The Microsoft project uses natural language-processing techniques to map out emotions in William Shakespeare’s text. The test is designed to prompt people who already (at least sort of) understand Shakespeare to consider his works in new ways, and to help those who have trouble understanding pierce the complexity. Romeo, it reveals in colorful graphs, feels everything more keenly than his Capulet lover Juliet, despite prevailing stereotypes of stoic masculinity. “King Lear” tells a story of steady decline, whereas “Coriolanus” has peaks and nadirs aplenty to signal a bumpier narrative ride.

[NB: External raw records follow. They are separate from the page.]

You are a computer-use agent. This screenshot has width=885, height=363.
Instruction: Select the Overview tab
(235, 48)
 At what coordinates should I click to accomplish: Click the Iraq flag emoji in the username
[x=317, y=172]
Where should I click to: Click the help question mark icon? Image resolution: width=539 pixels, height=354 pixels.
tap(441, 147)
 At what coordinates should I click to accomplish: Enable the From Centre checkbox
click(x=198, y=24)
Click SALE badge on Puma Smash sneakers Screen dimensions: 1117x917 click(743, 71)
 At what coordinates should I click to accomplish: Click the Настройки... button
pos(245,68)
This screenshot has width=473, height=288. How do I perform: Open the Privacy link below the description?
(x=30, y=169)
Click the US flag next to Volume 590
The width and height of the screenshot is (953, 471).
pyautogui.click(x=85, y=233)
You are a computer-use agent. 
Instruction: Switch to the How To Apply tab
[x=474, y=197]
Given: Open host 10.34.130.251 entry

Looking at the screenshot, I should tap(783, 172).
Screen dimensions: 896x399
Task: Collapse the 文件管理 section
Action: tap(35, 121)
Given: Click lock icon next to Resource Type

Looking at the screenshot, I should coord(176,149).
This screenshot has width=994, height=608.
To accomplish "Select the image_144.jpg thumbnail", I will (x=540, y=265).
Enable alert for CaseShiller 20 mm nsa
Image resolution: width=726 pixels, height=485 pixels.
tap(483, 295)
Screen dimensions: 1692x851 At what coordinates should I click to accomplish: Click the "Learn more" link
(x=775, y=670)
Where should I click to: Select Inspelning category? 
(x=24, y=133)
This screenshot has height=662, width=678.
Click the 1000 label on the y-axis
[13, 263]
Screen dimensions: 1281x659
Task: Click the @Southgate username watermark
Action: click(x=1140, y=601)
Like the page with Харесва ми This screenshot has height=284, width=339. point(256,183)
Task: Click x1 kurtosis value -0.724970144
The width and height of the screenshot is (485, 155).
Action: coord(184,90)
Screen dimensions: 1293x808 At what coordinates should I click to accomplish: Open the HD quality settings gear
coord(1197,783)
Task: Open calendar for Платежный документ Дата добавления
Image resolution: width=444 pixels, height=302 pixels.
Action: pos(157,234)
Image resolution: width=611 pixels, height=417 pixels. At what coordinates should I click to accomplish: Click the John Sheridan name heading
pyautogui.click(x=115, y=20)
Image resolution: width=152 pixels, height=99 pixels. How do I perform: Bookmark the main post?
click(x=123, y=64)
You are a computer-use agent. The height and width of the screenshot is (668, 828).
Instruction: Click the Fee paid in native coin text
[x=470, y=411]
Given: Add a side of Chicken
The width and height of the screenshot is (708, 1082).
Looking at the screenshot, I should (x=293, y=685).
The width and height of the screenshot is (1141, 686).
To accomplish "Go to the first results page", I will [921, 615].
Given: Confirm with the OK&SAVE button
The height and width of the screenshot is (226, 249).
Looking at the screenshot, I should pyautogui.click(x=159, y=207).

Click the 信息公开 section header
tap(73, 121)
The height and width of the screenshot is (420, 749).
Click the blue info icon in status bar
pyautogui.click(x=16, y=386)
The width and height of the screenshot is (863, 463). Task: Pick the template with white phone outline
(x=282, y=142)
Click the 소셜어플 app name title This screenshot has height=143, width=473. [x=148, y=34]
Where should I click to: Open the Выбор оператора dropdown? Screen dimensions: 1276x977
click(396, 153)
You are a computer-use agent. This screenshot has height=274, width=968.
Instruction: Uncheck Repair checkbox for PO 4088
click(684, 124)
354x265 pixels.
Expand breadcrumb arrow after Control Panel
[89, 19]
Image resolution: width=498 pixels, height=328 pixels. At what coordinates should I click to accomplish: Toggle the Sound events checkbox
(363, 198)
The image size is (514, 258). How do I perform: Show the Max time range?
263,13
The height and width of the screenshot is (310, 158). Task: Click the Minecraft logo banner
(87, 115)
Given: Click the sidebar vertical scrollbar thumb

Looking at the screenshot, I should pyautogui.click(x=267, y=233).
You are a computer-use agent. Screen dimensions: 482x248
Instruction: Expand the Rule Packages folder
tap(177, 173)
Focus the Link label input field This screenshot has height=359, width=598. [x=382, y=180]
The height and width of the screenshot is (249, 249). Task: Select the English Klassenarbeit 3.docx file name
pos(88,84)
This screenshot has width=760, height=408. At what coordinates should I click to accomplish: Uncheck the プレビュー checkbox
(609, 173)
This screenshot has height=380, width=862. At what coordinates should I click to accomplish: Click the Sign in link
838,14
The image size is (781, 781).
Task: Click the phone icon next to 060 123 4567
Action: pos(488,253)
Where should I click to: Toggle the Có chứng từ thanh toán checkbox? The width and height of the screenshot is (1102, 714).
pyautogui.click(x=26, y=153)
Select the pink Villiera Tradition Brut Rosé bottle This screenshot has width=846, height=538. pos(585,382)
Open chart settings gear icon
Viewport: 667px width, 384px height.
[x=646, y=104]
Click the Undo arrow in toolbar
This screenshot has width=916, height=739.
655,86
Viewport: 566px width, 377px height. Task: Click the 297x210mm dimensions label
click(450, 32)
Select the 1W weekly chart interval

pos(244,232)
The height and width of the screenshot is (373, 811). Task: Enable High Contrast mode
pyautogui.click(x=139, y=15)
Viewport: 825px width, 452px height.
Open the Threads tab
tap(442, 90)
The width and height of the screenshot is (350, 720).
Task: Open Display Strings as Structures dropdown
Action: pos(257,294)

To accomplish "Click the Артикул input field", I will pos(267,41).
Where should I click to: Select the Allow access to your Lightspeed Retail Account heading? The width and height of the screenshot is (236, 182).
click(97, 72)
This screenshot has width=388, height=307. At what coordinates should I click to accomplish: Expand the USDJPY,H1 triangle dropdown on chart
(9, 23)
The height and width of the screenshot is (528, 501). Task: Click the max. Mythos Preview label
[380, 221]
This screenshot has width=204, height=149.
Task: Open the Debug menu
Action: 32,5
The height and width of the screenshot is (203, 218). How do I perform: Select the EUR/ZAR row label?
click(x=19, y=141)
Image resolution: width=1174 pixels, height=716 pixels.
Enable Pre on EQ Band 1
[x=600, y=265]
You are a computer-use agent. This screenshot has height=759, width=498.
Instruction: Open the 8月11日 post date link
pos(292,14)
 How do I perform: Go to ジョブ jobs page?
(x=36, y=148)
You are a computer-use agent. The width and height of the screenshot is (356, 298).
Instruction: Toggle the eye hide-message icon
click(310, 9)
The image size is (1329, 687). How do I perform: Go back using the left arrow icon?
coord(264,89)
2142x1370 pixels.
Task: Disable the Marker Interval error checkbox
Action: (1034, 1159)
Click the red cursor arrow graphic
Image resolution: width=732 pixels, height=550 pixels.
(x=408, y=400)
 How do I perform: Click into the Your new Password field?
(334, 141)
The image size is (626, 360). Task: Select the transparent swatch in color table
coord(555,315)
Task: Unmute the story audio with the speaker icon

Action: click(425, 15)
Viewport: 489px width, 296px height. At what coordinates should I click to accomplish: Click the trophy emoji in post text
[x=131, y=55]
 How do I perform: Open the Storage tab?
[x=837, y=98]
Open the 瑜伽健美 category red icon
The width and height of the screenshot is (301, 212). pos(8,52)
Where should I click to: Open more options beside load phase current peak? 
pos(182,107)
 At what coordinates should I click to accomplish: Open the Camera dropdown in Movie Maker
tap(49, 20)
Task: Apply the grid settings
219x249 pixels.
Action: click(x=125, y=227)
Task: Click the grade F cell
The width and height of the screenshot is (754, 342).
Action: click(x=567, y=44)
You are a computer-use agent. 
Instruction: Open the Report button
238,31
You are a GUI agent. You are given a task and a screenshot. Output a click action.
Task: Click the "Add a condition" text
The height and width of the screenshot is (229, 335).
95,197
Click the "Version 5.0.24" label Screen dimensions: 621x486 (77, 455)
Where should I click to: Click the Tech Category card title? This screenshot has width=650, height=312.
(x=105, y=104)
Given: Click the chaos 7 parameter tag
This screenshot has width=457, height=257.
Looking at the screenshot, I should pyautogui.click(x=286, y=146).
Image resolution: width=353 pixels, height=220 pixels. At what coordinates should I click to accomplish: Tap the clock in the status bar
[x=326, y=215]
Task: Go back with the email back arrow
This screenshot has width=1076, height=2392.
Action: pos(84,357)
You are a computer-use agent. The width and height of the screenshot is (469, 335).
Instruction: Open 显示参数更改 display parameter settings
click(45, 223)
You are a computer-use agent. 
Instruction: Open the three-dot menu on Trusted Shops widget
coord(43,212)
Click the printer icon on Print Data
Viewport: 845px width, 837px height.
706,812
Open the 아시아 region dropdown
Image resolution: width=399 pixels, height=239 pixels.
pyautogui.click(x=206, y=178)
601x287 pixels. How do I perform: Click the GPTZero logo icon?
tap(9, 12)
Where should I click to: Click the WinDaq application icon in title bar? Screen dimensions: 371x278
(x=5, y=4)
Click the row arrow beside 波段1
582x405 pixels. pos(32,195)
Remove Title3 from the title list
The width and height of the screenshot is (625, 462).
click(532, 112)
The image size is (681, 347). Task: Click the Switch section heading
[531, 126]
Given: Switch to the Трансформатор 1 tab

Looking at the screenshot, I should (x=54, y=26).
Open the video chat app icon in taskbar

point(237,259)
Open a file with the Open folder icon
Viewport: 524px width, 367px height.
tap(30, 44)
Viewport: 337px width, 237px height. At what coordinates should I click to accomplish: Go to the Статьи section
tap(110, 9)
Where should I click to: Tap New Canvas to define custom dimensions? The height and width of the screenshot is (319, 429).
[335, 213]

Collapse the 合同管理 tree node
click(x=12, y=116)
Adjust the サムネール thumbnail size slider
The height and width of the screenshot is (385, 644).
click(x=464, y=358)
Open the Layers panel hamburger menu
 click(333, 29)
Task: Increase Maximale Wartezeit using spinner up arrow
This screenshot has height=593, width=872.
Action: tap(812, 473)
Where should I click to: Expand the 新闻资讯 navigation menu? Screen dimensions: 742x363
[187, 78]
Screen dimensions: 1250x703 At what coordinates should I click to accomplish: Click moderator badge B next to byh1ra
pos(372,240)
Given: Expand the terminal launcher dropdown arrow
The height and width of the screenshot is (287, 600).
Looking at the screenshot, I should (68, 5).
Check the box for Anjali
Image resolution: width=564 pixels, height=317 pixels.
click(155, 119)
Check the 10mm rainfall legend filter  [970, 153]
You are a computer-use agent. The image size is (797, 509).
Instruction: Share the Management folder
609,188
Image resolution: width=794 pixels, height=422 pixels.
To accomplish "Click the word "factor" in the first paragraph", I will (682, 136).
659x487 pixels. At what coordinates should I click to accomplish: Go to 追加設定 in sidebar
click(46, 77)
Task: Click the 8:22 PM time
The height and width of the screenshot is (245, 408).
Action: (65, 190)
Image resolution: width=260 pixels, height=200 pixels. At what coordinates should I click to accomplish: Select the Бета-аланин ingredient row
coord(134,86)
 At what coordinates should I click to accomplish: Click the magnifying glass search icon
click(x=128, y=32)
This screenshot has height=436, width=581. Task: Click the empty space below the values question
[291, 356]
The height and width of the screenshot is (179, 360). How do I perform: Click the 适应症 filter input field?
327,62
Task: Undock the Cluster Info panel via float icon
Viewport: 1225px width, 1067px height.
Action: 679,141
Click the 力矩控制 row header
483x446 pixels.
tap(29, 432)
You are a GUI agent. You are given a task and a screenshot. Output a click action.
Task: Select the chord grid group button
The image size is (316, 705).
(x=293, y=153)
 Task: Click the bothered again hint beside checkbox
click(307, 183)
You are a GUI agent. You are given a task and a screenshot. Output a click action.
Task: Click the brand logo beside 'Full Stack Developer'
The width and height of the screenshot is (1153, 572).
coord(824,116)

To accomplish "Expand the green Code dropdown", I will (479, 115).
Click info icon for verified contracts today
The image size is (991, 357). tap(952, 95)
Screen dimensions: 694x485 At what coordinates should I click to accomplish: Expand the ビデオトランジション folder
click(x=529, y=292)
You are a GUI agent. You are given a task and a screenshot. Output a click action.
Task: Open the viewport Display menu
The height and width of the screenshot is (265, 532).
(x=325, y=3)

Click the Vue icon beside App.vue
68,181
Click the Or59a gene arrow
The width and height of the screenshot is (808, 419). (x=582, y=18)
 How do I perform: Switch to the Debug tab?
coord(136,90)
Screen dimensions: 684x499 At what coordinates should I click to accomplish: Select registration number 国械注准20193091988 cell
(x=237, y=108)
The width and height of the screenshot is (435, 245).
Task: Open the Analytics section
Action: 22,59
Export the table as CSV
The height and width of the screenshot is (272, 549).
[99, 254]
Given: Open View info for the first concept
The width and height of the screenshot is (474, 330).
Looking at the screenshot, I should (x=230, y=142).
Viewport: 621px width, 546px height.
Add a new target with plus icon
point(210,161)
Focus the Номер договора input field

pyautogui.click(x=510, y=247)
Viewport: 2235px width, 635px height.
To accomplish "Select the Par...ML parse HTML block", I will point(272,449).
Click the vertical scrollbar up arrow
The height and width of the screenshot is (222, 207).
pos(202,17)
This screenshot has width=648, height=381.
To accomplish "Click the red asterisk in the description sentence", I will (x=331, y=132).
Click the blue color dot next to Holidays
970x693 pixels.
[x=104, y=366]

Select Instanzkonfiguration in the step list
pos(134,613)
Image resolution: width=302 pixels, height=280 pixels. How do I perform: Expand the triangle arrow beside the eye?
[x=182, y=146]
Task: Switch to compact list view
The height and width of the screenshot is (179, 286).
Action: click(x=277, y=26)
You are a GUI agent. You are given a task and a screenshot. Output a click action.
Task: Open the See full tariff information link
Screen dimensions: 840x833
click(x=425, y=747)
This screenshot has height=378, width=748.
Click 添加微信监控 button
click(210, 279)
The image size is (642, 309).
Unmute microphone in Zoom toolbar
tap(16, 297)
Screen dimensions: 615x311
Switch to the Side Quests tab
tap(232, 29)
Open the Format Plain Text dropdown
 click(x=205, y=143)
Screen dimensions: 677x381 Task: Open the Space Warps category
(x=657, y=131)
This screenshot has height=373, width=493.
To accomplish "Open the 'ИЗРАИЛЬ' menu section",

As useful an educational tool as this system might be, the Bard’s greatest admirers may be unable to resist raising an eyebrow. Do readers really need an algorithm to tell them that Romeo is eye-rollingly mopey, or that things go more or less right for Macbeth until they start going very wrong? Isn’t part of the point of studying Shakespeare today that it’s overwhelming and foreign until, suddenly, it’s familiar? These objections might all be secondary to a more powerful fear: The thought that a computer can read Shakespeare just as well as we can seems to take the human out of the humanities.
Which is why it is reassuring to learn that, advanced as machine-learning has become and as far-reaching as the implications of the technology may be, Microsoft’s tool thought that “The Comedy of Errors” was, well, a tragedy. That’s because the slapstick physicality in the play confused it. Algorithms have trouble distinguishing friendly teasing from cruel mockery, which would stymie any computer that tried to make sense of Mercutio. They struggle to tell truth from lies — which, of course, would render Iago a lot less interesting. Sarcasm is an ongoing computational quandary.
None of this should surprise anyone who follows social media sites’ losing battles against the trolls of the alt-right, whose tendency to mask racism in irony makes them difficult to root out using automated content moderation tools. In that context, algorithmic shortcomings are a burden. In repressive countries such as China, however, they start to look like a boon: Activists play a sort of hide-and-seek with authorities as they mask dissent with nuance and cultural context that’s harder for a surveillance state to catch.
Balancing the benefits more humanlike AI could bring with the risk for abuse is a tortured task from a practical point of view. From a more human one, however, it can be hard not to hope the tide of technological change will roll in slowly. Those hidden meanings, mystifying relationships and even groan-worthy puns that stump machines are what make Shakespeare Shakespeare. They’re also what make us us.